Pun begitu Alfon justru mendukung platform tersebut. Sebab, dibanding risikonya, manfaat world.id dirasa Alfons lebih banyak.
"Tapi resikonya kalau ada satu badan yang mengelola data ini dan mereka jahat atau datanya bocor itu akan berbahaya. Itu yang dikhawatirkan. Saya sudah mengikuti proses scan iris ini dan menurut pengamatan saya prosesnya cukup transparan," ucapnya.
Sejauh ini, Alfons menilai pengelolaan data dan pengamanannya sudah mengikuti standar sekuriti. Soal organisasi pengelola data beritikad buruk, tentu tetap ada risikonya. Akan tetapi dengan adanya pengawasan dari banyak lembaga harusnya eksploitasi ini akan mudah terdeteksi.

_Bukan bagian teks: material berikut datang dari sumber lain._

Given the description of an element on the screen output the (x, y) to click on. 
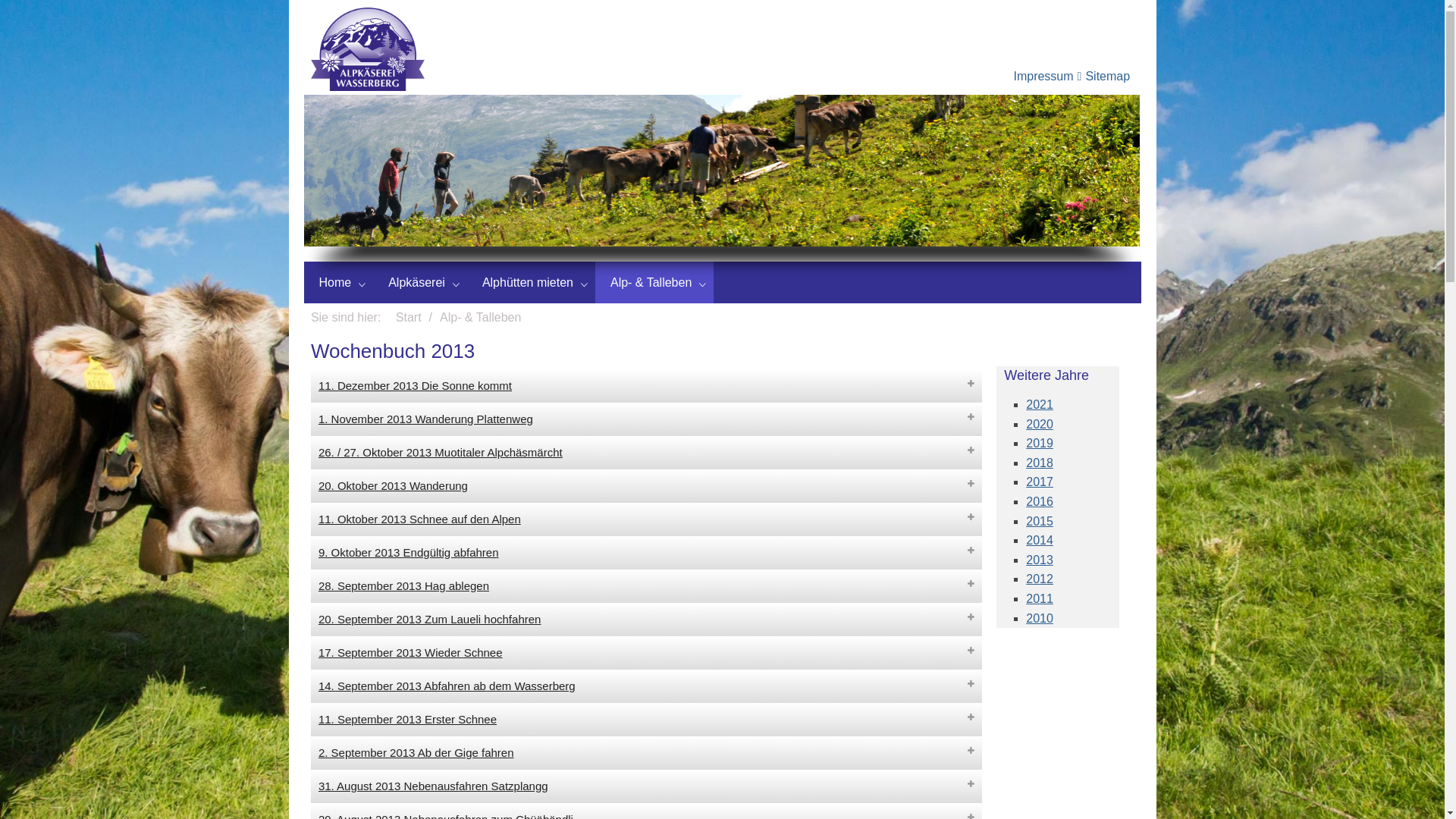
20. Oktober 2013 Wanderung Element type: text (646, 485)
31. August 2013 Nebenausfahren Satzplangg Element type: text (646, 786)
Impressum Element type: text (1045, 75)
2. September 2013 Ab der Gige fahren Element type: text (646, 752)
14. September 2013 Abfahren ab dem Wasserberg Element type: text (646, 685)
11. Oktober 2013 Schnee auf den Alpen Element type: text (646, 519)
Alp- & Talleben Element type: text (479, 316)
Home Element type: text (338, 282)
2012 Element type: text (1039, 578)
2014 Element type: text (1039, 539)
2019 Element type: text (1039, 442)
Start Element type: text (408, 316)
17. September 2013 Wieder Schnee Element type: text (646, 652)
Sitemap Element type: text (1107, 75)
11. September 2013 Erster Schnee Element type: text (646, 719)
2015 Element type: text (1039, 520)
2021 Element type: text (1039, 404)
2011 Element type: text (1039, 598)
2010 Element type: text (1039, 617)
2013 Element type: text (1039, 559)
28. September 2013 Hag ablegen Element type: text (646, 585)
Alp- & Talleben Element type: text (654, 282)
2020 Element type: text (1039, 423)
2017 Element type: text (1039, 481)
2016 Element type: text (1039, 501)
11. Dezember 2013 Die Sonne kommt Element type: text (646, 385)
2018 Element type: text (1039, 462)
20. September 2013 Zum Laueli hochfahren Element type: text (646, 619)
1. November 2013 Wanderung Plattenweg Element type: text (646, 419)
Given the description of an element on the screen output the (x, y) to click on. 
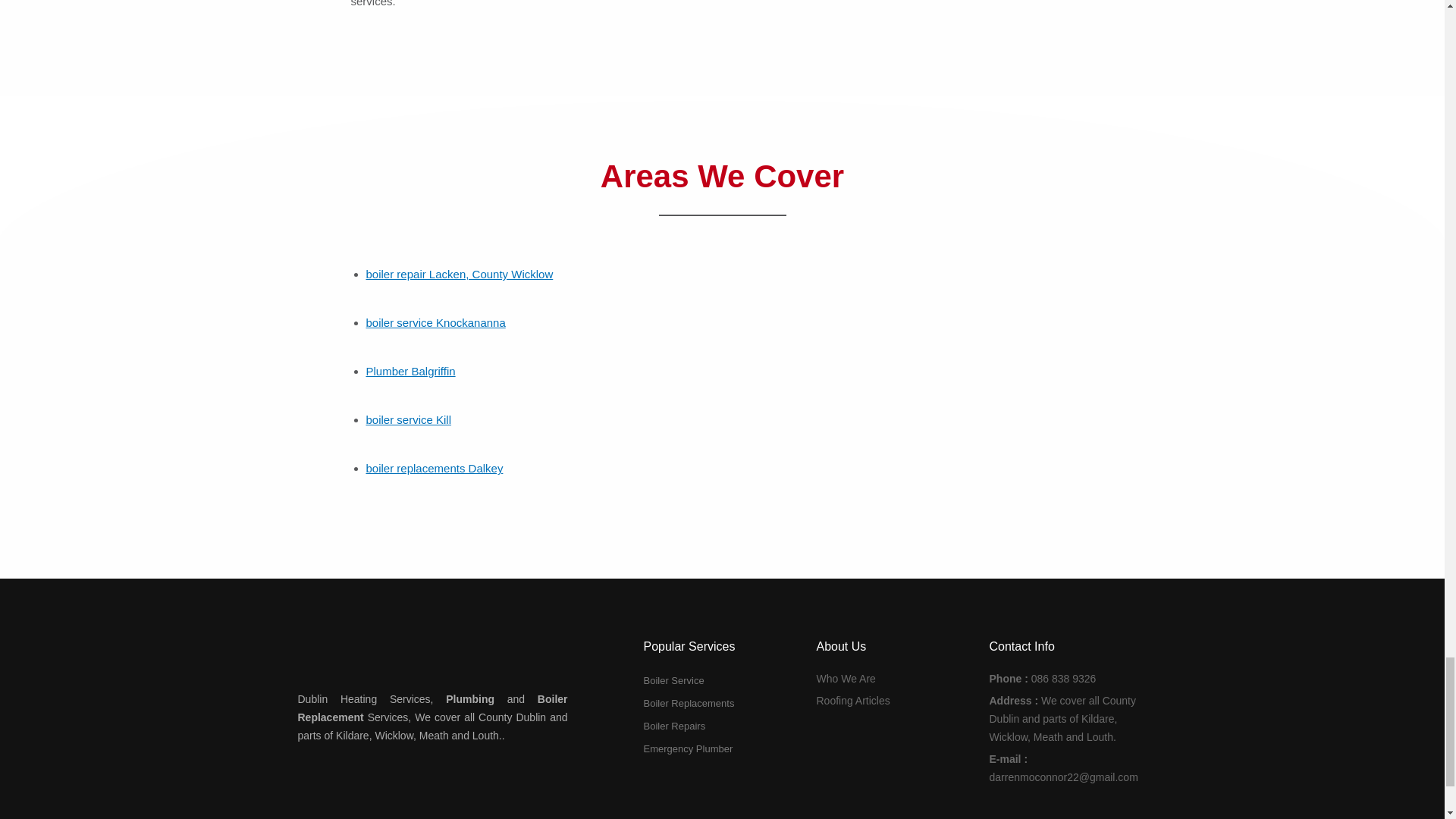
boiler service Knockananna (435, 322)
Boiler Service (721, 680)
boiler service Kill (408, 419)
boiler service Kill (408, 419)
boiler service Knockananna (435, 322)
boiler repair Lacken, County Wicklow (459, 273)
boiler repair Lacken, County Wicklow (459, 273)
boiler replacements Dalkey (433, 468)
Plumber Balgriffin (409, 370)
Plumber Balgriffin (409, 370)
Given the description of an element on the screen output the (x, y) to click on. 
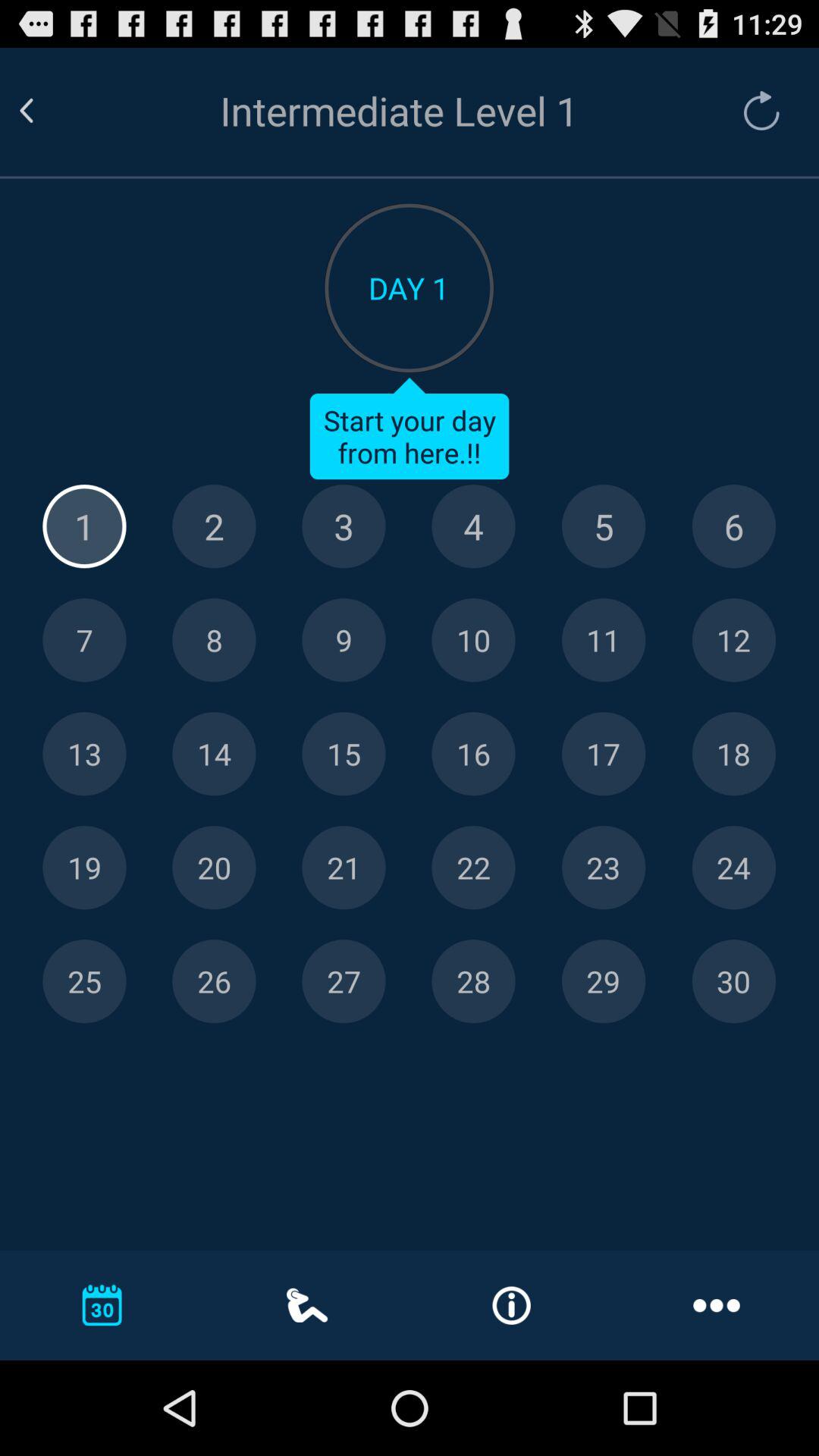
select twenty-one day (343, 867)
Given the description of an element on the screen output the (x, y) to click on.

Selain itu, layanan Worldcoin di Indonesia ternyata belum terdaftar sebagai Penyelenggara Sistem Elektronik (PSE) dan tidak memiliki Tanda Daftar Penyelenggara Sistem Elektronik (TDPSE), sebagaimana diwajibkan oleh regulasi.
Kementerian Komunikasi dan Digital (Komdigi) bahkan telah memblokir layanan Worldcoin menyusul laporan aktivitas mencurigakan. Operasional di Bekasi dijalankan oleh PT Terang Bulan Abadi (TBA) dan PT Sandina Abadi Nusantara (SAN), tetapi izin PSE terdaftar atas nama PT SAN, bukan TBA, menambah ketidakjelasan status legal aplikasi ini.
Beberapa negara maju, seperti Amerika Serikat dan Uni Eropa, juga telah mengeluarkan peringatan terkait World App karena masalah privasi dan regulasi data. Di Indonesia, ramainya antrean, yang didominasi driver ojek online dan warga dengan iming-iming uang, memunculkan dugaan bahwa aplikasi ini menargetkan negara berkembang untuk mengumpulkan data biometrik.